Here is a report on recent news and commentary related to the Federal Circuit and its cases. Today’s report highlights a merit panel’s recent request for supplemental briefing on the constitutionality of Title 5’s removal restrictions with respect to Administrative Patent Judges, predictions that Congress will pass legislation soon to cure the constitutional defect related to the appointment of Administrative Patent Judges, and a Forbes article provocatively entitled “How a Homeless Man Helped Cloudflare Counterattack a Bogus Patent Lawsuit.”
A group of attorneys at Cadwalader noted a recent order issued by the merits panel considering the appeal in Polaris Innovations Ltd. v. Kingston Technology Co., No. 2018-1768. The order requires the parties and the government (as intervenor) to file supplemental briefing addressing the following questions:
- what level of supervision and review distinguish a principal from an inferior officer;
- whether severing the application of Title 5’s removal restrictions with respect to APJs under 35 U.S.C. § 3(c) sufficiently remedies the alleged unconstitutional appointment at issue in these appeals;
- whether, and how, the remedy for an Appointments Clause violation differs when it stems from an unconstitutional removal restriction, rather than an unconstitutional appointment itself; and
- whether severing the application of Title 5’s removal restrictions with respect to APJs under 35 U.S.C. § 3(c) obviates the need to vacate and remand for a new hearing, given the Supreme Court’s holdings on the retroactive application of constitutional rulings.
As explained by the Cadwalader attorneys, “[t]hese questions are significant considering the U.S. Court of Appeals of the Federal Circuit recently ruled in Arthrex Inc. v.
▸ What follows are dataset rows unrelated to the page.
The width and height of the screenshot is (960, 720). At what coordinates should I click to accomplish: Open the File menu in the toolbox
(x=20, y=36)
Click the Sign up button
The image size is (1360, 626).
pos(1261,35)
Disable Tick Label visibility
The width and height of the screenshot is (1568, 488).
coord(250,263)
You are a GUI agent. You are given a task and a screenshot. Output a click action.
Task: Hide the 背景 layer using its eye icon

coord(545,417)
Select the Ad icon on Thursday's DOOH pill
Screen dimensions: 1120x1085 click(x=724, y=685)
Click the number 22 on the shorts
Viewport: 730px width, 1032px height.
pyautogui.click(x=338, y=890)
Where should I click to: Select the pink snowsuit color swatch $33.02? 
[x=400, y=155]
Smith & Nephew Inc. that the current system to appoint APJs violated the Appointment Clause of the U.S. Constitution.” As they note, given that the order came after the decision in Arthrex, the panel appears “poised to revisit Arthrex to explore the constitutional implications of its holding.” On the other hand, the order is somewhat notable given that a panel of the court must follow prior panel decisions.
Jan Wolfe at Reuters reports that intellectual property attorneys believe that “Congress could pass legislation in the coming months to fix [the] constitutional defect in the structure of the U.S. Patent and Trademark Office’s Patent Trial and Appeal Board identified in” Arthrex. According to Wolfe, they believe there is “broad, bipartisan support” for legislation.
John Greathouse filed an article with Forbes explaining how, when sued for patent infringement, “Cloudflare initiated Project Jengo . . . for the purposes of invalidating all of the patents held by the lawyers who sued them, not just those [patents] cited in the settlement offer.” As reported by Greathouse, Cloudflare’s General Counsel, Doug Kramer, explained that “one of the [Project Jengo] award recipients said that [receiving the award] made his day because he was homeless at the time he made the [prior art] submission and was researching in the library.”